VaDad, before you wish for an Iraqi Madison, you might first desperately wish [imnsvho] for Islam to experience both its Reformation and Enlightenment, a process that took the West centuries. The West also had the dubious benefit of the Hundred Years' War, a process that taught the West, "You may be a heretic who will burn in Hell but in the meanwhile I will [mostly] tolerate you, live with you, and work with you...and religion isn't worth fighting about." Not that there aren't enough would-be theocrats in the U.S. who have reservations about this.

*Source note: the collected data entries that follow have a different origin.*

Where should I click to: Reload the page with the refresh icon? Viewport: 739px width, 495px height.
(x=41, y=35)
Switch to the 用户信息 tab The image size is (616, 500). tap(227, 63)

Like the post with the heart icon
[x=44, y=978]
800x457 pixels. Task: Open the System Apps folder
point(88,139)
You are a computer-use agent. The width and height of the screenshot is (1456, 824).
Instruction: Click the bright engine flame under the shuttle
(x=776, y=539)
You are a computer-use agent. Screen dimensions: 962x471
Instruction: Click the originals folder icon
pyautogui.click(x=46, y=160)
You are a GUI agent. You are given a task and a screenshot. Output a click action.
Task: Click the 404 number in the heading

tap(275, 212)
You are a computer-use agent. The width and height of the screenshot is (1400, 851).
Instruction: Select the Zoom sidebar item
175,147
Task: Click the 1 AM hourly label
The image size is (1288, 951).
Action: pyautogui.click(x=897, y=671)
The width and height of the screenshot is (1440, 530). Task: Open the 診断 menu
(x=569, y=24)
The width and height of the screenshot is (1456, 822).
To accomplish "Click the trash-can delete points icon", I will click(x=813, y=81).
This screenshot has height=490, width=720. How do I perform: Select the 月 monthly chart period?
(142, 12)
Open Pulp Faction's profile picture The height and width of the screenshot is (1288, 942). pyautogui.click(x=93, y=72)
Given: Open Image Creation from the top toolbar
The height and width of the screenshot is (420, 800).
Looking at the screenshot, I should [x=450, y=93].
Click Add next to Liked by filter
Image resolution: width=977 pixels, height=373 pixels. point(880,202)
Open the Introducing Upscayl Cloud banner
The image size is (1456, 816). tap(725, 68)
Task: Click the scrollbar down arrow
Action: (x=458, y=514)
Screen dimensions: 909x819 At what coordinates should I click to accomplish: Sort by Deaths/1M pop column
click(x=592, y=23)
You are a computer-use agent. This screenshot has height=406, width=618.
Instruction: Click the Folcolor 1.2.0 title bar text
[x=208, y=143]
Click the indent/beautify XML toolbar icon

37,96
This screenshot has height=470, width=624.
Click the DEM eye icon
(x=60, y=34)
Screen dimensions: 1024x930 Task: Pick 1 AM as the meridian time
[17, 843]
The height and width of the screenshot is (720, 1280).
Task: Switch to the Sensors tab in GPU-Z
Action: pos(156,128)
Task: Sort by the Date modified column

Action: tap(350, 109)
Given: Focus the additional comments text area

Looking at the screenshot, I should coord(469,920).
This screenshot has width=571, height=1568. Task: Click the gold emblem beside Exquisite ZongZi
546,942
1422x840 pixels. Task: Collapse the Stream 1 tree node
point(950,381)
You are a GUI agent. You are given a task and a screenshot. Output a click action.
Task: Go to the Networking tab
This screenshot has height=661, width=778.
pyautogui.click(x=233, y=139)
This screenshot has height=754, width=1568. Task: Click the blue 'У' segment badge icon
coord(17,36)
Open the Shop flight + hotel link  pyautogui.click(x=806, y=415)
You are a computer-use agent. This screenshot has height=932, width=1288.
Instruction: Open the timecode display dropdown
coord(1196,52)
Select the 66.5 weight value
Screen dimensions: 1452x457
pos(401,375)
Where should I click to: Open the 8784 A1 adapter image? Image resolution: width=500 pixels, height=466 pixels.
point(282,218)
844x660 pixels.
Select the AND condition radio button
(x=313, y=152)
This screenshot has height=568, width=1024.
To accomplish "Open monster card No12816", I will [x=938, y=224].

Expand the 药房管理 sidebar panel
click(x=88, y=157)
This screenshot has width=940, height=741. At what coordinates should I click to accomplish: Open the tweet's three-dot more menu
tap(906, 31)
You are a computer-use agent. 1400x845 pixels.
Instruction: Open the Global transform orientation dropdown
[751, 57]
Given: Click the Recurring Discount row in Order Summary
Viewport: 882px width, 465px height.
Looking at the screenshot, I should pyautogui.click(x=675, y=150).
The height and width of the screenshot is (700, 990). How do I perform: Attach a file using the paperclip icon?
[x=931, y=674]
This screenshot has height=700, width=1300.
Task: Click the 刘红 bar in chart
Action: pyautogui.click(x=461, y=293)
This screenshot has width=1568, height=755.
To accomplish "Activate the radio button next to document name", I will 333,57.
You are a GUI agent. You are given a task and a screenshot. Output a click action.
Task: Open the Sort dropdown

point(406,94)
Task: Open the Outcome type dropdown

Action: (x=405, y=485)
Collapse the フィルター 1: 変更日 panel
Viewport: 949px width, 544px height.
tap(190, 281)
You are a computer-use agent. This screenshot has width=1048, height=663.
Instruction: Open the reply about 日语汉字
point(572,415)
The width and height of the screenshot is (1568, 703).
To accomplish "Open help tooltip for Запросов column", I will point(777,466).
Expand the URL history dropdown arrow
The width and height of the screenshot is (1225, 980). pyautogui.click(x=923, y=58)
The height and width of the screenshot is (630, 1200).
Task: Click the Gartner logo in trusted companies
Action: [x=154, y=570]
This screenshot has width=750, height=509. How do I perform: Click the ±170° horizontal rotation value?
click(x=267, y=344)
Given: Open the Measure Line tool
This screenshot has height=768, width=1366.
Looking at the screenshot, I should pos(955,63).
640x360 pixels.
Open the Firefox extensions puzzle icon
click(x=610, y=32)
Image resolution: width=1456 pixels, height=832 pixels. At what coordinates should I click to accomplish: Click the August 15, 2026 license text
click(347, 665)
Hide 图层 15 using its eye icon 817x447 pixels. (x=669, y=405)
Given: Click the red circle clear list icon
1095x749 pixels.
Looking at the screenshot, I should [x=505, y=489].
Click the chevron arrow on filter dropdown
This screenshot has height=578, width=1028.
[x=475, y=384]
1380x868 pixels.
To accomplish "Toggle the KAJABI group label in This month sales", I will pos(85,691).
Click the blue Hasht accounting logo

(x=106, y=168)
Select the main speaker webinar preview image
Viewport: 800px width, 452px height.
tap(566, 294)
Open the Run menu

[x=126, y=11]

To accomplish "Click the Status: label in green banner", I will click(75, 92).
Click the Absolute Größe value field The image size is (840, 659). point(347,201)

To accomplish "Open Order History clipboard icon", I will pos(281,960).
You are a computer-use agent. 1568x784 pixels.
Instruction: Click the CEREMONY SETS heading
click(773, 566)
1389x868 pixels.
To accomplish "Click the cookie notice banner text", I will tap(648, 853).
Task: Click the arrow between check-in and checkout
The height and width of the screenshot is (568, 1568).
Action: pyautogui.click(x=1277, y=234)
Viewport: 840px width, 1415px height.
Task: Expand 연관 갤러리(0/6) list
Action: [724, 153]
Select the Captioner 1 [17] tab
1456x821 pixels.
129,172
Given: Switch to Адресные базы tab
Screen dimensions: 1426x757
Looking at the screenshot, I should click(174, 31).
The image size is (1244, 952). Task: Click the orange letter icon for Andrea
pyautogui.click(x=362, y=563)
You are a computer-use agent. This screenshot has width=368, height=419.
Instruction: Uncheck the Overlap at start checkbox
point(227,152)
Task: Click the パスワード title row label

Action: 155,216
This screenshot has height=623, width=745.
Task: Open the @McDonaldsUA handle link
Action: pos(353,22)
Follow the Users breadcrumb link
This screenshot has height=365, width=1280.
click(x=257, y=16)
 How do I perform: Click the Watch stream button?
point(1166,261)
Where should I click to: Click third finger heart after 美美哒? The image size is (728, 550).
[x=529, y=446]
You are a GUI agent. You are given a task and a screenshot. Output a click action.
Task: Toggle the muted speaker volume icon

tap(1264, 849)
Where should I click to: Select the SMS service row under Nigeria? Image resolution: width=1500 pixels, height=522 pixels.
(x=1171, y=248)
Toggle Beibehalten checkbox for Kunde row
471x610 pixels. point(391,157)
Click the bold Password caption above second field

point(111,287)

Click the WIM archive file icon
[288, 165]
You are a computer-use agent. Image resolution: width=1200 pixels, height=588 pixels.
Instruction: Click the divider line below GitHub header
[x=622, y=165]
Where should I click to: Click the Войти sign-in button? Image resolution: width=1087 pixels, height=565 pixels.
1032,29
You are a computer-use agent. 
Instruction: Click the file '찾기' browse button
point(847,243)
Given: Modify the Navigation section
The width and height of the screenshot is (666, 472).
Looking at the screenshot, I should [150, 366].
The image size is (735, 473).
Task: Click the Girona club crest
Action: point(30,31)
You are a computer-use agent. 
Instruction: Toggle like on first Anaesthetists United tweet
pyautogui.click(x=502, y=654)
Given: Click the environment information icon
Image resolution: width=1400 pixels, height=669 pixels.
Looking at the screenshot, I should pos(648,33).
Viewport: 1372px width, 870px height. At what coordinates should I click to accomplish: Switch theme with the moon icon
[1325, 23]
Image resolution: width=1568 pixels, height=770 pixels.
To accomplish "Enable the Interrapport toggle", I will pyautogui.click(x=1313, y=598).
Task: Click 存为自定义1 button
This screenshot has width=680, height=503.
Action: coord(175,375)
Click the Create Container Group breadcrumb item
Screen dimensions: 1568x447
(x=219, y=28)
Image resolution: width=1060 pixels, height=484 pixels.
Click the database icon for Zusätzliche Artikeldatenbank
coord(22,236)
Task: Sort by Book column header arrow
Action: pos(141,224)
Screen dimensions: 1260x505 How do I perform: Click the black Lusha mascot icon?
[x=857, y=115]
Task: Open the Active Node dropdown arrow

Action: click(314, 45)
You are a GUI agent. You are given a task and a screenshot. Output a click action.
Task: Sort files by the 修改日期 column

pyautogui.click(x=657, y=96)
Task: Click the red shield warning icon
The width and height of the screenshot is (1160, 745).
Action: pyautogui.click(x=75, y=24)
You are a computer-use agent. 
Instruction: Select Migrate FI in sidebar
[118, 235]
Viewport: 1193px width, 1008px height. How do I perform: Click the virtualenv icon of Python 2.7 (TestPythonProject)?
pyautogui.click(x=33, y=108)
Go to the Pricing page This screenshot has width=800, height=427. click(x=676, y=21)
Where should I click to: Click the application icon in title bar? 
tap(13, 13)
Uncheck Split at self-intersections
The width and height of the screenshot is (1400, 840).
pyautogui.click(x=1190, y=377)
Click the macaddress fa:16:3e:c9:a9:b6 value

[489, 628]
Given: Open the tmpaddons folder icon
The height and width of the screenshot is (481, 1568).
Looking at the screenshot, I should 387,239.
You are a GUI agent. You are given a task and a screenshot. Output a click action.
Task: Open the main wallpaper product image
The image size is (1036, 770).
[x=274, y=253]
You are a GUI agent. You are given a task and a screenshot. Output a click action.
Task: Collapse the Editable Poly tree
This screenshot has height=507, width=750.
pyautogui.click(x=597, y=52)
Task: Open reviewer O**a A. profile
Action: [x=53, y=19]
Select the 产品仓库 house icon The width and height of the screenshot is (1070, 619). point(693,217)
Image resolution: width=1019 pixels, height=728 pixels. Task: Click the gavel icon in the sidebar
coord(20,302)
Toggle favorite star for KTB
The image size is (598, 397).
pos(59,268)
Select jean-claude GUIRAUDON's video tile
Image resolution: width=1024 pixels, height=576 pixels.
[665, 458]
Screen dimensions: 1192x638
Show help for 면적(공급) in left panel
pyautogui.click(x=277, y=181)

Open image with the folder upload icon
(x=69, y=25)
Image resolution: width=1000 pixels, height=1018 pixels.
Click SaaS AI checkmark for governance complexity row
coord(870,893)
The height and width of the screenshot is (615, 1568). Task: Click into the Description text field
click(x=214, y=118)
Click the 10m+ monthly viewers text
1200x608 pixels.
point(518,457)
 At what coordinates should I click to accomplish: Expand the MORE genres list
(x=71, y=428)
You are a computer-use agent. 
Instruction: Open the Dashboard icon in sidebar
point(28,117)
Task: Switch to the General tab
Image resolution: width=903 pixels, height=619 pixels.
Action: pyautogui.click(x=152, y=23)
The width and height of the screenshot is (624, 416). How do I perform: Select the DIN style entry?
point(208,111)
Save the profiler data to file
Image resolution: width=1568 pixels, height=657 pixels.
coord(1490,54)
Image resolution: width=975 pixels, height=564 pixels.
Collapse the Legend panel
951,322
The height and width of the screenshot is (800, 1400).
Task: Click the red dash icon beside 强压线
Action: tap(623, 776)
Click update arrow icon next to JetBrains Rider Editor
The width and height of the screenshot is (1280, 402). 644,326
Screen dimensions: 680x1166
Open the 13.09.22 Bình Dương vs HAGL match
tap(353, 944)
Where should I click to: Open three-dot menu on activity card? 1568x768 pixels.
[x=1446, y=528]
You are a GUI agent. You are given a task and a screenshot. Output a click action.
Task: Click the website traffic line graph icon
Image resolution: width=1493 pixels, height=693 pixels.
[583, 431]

Dadx, conflating 20 or so misguided Middle Easterners who attacked the WTC with SH is dangerously close to stereotyping all Middle Easterners as Arabic-speaking towel-heads. There is *no* connection between Iraq and the 9/11 attacks and I notice that Bush even finally got Cheney to shut up about this embarrassing assertion. If you want to look at the WTC attacks, look to state-sponsored Wahabi fundamentalism in Saudi Arabia, a repressive Saudi society, and a ruling house precariously perched, all of which produced OBL and a majority of the hijackers, none of whom were Iraqi. If Saudi Arabia fails to modernize its society and the House of Saud ever does blow we probably *will* have to intervene there and if you think Islamist passion against the U.S. is high now, just wait to see what it's like if U.S. troops occupy Mecca & Medina.
Curioustoo, I see the world in manifold shades of gray; one person's "moral clarity" is another's "simplemindedness." I was fairly sharp in my condemnation of the young man who was looking ways to weasel out of his ED commitment. But is that as bad as cheating on the SAT? Neither is admirable but I would say the latter is worse than the former. Noting that Clinton lied *in a sexual harassment case* about his relationship with Monica strikes me as at least a little disingenuous; it was a tangential matter about something that most of us would consider to be a private affair, only peripherally related to the sexual harassment case, itself a thinly disguised political vendetta...one only has to look so far as to who was paying the attorneys. In contrast pressuring intelligence agencies to produce the results you want to justify an invasion is something clearly in another realm.
MassDad again, just reading today's paper, Syria and Turkey are having high-level contacts, a rapprochement concerned about the autonomy that the Iraqi Kurds seem to be on the way to acquiring by fiat if not legally. Yet another facet of, "What is the situation we want when we leave?"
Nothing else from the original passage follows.